I don't adhere to the literal 7-day creation process (though I hold that God could have accomplished creation that way if he had wanted to), and rather like the interpretation of 'day' in the Bible as a period of time, and the use to evolution over that time to accomplish the diversity that exists today (and in the past). This allows for the proven age of the universe as well as a providential creator.

Edited


Yeah, that’s about how I believe. The 6 days in the Bible do not have to be the six days as we know it.

Hope everyone has a very nice day.


i mean the writers of the Bible, though writing under divine inspiration, would still have to write from their own knowledge and 'scientific' understanding. things would necessarily be dumbed down when written down for how can our words explain the workings of God?

besides, it says the same word day for 'days' 1-3 and there was no sun at that point so the 24 hour day had no significance anyways...

I see the first day of "creating light" as the establishment of the laws of physics and universal constants etc...

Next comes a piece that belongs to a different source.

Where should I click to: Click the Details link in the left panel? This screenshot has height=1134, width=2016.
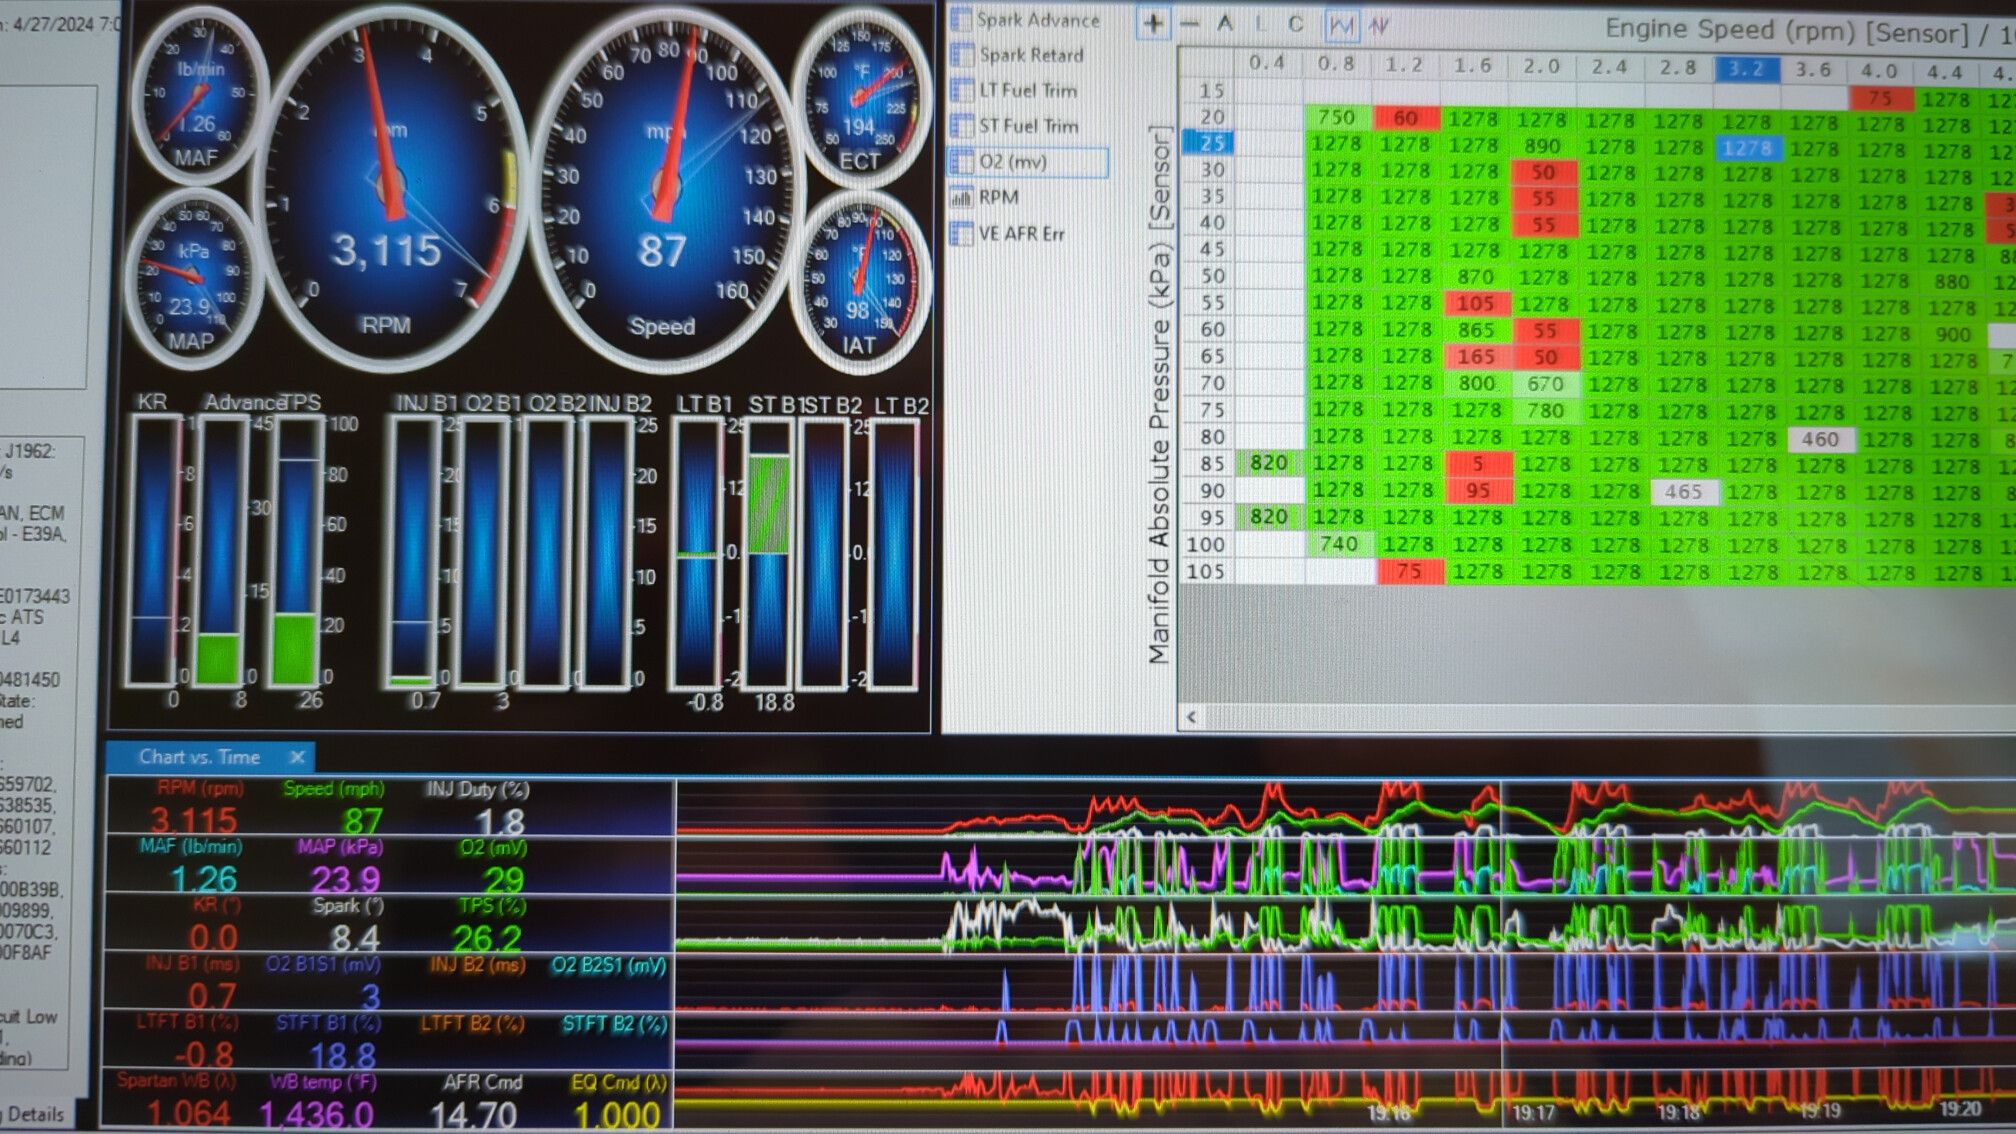(36, 1114)
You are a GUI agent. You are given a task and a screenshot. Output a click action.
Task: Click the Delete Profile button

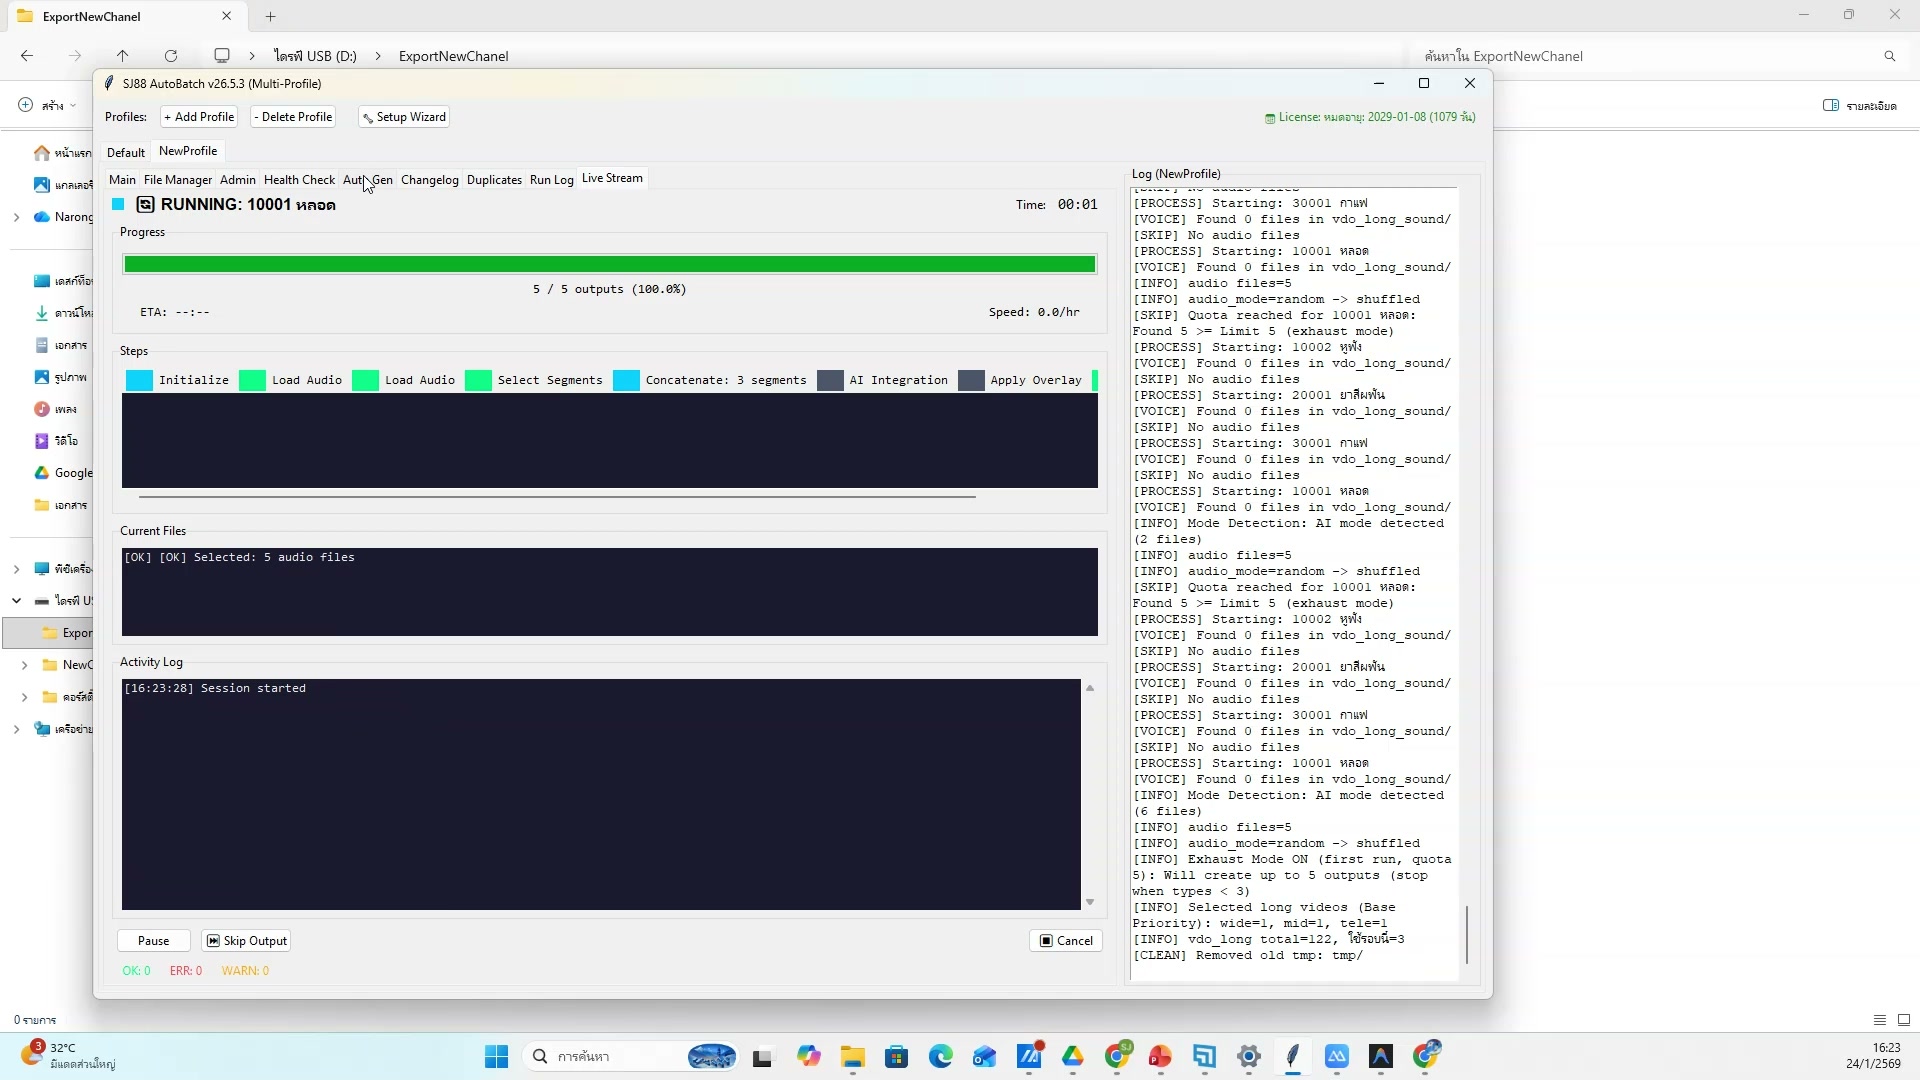pos(292,117)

Not at all meaning to be rude here, but why rationalize that story at all? It was oral for hundreds and hundreds of years, so probably was little like the original by the time it was finally written down. I don't know why that version of creation needs to be taken as anything more than an interesting moral lesson with some artistic flair used to explain the length of a week. Also, what about the other creation story that completely contadicts that one? I don't see why one is more legit than the other? :?

Honest questions, I'm not baiting anyone.